We discovered that the actin-binding protein, Drebrin, is abundantly expressed in smooth muscle cells (SMCs)
and is up-regulated in response to arterial injury in mice and to atherosclerosis in humans. Comparing WT
with Dbn-/+ mice, we found that Drebrin inhibits SMC migration and proliferation, both in vitro and in vivo,
through stabilization of actin filaments. In studies with SMC-specific Dbn-/- (SMC-Dbn-/-) mice, we found that
SMC Drebrin limits angiotensin II-induced remodeling of the ascending aorta, in a manner that correlates with
down-regulation of NADPH oxidase 1 (NOX1), decreased SMC reactive oxygen species (ROS) production and
reduced vascular inflammation. Thus, Drebrin constrains not only the migratory/proliferative SMC phenotype
but also the pro-inflammatory SMC phenotype evoked by vascular injury and angiotensin II. Congruently, we
found that atherosclerosis is greater in SMC-Dbn-/-/Ldlr-/- than in congenic SMC-Dbn+/+/Ldlr-/- mice. Because
SMC Drebrin negatively regulates atherosclerosis, our goals are to determine the mechanisms by which
Drebrin regulates SMC pro-inflammatory signaling and whether enhanced SMC expression of Drebrin can
inhibit atherogenesis. To this end, we performed SILAC/mass spectrometry studies on Dbn-/- and congenic
WT SMCs. We found that whereas in Dbn-/- SMCs the ROS-defensive enzyme Glutathione-S-transferase µ1
(GSTM1) is down-regulated, the pro-inflammatory cytokine CX3CL1 (fractalkine) is up-regulated: thus we will
investigate the role of these proteins in mediating the phenotype of Dbn-/- SMCs. Because endocytosis of
NOX1 regulates ROS generation and activation of pro-inflammatory NF¿B signaling and Drebrin has been
shown to inhibit endocytosis, we will investigate whether Drebrin inhibits NOX1-mediated ROS generation by
inhibiting endocytosis. A major focus of our studies will be pro-atherogenic SMC-derived foam cells, which
SMC lineage tracing studies have shown, comprise ~40% of foam cells in atherosclerotic lesions. Our
Preliminary Studies show that, compared with cognate Dbnflox/flox SMCs, Dbn-/- SMCs induced to
transdifferentiate with cholesterol loading exhibited increased expression of the macrophage marker, CD68,
and Kruppel-like factor 4 (KLF4), a transcription factor required for SMC-to-foam cell transdifferentiation. By
grafting common carotid arteries from Dbnflox/flox and SMC-Dbn-/- mice into carotid arteries of congenic Apoe-/-
mice, we also show that Drebrin deficiency augments transdifferentiation of SMCs to CD68+ cells in vivo. We
will test the hypothesis that Drebrin inhibits atherogenesis by limiting SMC transdifferentiation into foam cells.

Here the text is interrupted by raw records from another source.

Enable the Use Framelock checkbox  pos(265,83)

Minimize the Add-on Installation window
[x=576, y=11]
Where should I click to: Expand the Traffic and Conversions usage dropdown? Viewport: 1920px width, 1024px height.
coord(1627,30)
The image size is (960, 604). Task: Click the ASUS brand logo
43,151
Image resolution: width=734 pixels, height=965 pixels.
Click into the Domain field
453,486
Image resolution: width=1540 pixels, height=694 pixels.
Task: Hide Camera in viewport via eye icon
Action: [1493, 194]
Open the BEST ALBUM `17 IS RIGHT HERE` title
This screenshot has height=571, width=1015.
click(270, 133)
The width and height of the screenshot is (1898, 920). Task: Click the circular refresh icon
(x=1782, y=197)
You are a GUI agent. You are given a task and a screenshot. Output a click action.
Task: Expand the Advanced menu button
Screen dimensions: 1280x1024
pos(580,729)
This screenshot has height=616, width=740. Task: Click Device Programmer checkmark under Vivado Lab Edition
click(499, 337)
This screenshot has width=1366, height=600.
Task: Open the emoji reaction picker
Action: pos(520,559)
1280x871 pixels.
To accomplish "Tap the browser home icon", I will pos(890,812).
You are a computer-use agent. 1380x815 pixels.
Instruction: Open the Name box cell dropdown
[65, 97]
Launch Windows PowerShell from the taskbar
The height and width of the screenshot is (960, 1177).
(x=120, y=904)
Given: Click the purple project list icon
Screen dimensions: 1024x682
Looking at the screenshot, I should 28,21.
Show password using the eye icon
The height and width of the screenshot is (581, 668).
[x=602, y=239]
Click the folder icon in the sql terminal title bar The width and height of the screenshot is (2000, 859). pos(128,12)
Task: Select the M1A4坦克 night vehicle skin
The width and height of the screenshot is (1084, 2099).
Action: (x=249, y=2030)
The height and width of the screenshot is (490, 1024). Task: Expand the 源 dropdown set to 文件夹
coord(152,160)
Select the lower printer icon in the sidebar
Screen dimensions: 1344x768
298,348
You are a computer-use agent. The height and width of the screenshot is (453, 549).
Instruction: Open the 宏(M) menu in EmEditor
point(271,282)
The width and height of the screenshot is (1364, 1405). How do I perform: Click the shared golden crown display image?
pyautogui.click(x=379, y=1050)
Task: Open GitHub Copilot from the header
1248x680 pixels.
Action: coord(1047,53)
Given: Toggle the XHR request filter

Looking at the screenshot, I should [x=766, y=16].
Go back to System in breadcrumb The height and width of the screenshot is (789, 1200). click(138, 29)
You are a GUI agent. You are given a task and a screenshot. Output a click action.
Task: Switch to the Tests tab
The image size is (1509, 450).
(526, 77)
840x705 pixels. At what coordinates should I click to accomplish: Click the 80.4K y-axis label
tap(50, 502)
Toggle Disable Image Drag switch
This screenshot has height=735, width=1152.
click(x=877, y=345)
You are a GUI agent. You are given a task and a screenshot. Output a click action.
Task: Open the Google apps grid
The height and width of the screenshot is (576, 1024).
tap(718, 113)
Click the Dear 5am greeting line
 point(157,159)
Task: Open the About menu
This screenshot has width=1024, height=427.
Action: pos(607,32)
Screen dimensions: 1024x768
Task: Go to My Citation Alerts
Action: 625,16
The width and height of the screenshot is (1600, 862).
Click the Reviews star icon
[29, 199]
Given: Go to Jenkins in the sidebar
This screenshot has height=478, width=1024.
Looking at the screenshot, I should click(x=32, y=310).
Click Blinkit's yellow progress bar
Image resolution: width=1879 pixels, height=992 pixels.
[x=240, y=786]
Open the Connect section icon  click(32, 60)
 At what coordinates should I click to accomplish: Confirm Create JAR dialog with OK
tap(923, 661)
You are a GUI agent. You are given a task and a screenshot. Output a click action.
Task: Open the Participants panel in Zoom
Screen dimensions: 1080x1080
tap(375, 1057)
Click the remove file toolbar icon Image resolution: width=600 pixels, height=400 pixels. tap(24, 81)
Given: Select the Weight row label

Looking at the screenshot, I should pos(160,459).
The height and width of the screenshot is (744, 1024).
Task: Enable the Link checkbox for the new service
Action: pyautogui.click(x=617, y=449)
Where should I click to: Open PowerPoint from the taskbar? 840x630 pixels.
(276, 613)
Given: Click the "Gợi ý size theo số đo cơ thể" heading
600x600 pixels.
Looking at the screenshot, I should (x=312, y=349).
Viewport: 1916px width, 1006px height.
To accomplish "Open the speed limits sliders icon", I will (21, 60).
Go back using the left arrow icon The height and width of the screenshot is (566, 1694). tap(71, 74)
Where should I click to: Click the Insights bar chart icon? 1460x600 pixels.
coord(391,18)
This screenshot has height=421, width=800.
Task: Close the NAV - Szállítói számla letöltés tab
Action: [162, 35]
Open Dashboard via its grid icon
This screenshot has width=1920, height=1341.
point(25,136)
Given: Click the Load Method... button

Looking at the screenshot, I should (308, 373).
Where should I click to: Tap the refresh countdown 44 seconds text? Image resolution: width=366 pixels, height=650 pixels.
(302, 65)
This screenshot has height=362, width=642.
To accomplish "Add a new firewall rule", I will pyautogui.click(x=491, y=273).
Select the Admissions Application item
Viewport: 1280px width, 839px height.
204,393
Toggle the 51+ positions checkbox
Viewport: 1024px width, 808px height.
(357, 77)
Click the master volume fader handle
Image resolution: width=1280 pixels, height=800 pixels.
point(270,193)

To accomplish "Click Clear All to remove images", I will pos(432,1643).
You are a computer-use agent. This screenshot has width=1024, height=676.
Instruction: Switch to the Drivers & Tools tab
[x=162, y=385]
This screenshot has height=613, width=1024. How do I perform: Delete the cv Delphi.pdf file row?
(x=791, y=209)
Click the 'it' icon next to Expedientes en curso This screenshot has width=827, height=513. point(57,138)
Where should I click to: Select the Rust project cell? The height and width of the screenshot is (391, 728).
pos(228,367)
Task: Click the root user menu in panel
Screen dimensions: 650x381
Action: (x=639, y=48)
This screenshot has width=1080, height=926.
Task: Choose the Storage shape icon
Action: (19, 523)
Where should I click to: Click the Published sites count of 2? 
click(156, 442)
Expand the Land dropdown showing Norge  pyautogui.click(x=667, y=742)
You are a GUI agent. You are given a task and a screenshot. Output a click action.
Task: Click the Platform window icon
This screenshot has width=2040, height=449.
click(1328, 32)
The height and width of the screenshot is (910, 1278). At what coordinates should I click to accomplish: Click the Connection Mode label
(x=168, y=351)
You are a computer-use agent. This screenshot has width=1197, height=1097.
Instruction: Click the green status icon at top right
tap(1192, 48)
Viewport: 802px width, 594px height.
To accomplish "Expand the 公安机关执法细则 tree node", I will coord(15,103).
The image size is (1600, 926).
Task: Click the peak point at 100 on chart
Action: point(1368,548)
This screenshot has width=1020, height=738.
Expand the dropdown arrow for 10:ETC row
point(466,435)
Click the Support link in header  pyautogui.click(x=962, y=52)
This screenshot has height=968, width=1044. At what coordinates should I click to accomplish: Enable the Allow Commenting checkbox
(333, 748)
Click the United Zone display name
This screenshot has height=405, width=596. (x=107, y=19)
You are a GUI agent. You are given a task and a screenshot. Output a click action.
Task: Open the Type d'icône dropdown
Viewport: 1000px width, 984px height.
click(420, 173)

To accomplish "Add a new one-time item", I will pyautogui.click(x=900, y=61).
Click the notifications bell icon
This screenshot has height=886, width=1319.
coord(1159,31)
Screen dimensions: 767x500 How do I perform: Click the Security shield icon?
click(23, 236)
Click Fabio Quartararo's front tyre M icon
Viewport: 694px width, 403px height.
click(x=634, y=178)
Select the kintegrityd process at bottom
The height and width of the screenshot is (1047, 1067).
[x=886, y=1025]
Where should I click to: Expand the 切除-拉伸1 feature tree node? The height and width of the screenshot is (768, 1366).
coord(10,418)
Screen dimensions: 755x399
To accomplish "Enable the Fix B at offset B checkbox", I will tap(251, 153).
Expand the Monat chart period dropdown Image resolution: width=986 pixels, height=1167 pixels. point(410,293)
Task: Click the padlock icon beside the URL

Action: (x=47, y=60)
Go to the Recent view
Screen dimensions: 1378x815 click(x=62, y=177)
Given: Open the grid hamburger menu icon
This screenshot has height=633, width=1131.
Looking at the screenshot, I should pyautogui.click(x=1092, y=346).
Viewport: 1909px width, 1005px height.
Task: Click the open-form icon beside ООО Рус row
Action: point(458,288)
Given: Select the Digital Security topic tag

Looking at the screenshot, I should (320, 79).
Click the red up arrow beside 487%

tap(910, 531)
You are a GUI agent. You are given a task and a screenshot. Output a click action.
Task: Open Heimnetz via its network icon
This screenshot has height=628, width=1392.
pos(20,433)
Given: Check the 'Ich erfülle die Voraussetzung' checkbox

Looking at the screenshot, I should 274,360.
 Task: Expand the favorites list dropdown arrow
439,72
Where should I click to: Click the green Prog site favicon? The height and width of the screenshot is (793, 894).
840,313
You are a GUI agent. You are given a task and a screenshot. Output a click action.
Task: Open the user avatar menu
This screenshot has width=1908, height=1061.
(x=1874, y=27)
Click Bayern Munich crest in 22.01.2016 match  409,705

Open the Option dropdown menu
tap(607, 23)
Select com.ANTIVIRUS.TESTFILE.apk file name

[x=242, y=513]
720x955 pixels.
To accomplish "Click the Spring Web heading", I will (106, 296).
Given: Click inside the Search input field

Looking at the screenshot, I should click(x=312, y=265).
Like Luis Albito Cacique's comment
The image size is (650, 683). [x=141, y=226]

To do so, we will establish whether Drebrin inhibits SMC-to-foam cell transdifferentiation and associated pro-
inflammatory signaling, both in vitro and in vivo; determine if Drebrin inhibits SMC transdifferentiation through
ROS-dependent mechanisms; and define the roles of GSTM1 and CX3CL1 in mediating Drebrin’s inhibitory
effects on SMC transdifferentiation and pro-inflammatory signaling.